Controle parental quanto ao uso da tecnologia: prevenção ou invasão à privacidade das crianças?
Enviada em 23/10/2019
O século XXI é marcado por avanços tecnológicos e pela disseminação da internet, que foi benéfica para a dinamização da comunicação global. Por outro lado, as plataformas digitais podem conter conteúdos violentos e de natureza sexual, o qual são impróprios para crianças, que também estão inseridas no mundo digital. Por isso, alguns pais controlam o uso indiscriminado da tecnologia de seus filhos, com o intuito de preveni-los de pedófilos e de propagandas que fomentam o consumo.
Mormente, compreende-se que o conto João e Maria pode ser uma metáfora que simboliza a pedofilia, a qual na sociedade hodierna ganha forças na internet. Sob essa ótica, a geração alpha - crianças que nasceram a partir de 2010 - foi introduzida mais cedo às redes sociais, o que corroborou para o aumento da pedofilia em 50%, segundo a Delegacia de Repressão a Crimes de Informática. Desse modo, entende-se que não são todos os pais que investigam quais conteúdos são absorvidos pela prole e, por isso, é imprescindível que os progenitores os monitorem para que essas crianças não sejam lesionadas.

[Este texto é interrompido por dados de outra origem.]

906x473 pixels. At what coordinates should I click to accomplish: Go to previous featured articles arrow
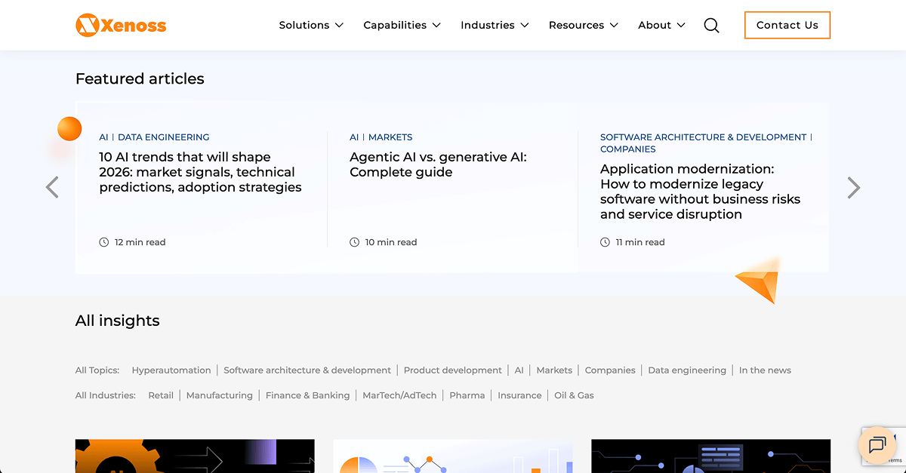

Em segundo lugar, sabe-se que os avanços da internet, no século vigente, proporcionou uma melhor veiculação das propagandas, visto que atinge mais indivíduos. Acerca disso, as crianças e os adolescentes, por estarem expostos a esse marketing, são facilmente seduzidos ao consumo. Nesse cenário, segundo uma pesquisa feita em 2014, 52% dos pais cedem aos pedidos de seus filhos, segundo o Serviço de Proteção ao Crédito, e, por conseguinte, isso gerará a potenciação do consumismo nos jovens, já que foi salientado desde cedo.
É mister, portanto, que o Estado tome providência para amenizar o problema. Logo, cabe ao Ministério da Educação e Cultura que invista, por meio de verbas públicas, em projetos de sábados letivos nos colégios, no qual pais, alunos e professores discutam sobre a preservação individual nas redes sociais, a fim de que os alunos não sejam coagidos por perfis “fakes”, além de haver orientação para os pais denunciarem possíveis casos de pedofilia em delegacias especializadas. Somado a isso, é importante que haja um diálogo familiar sobre o que a prole faz e vê nas redes sociais, para que os pais possam controla-los sem invadir a privacidade deles. Por fim, o objetivo é que o ambiente virtual seja benéfico para os jovens e despreocupantes para os pais.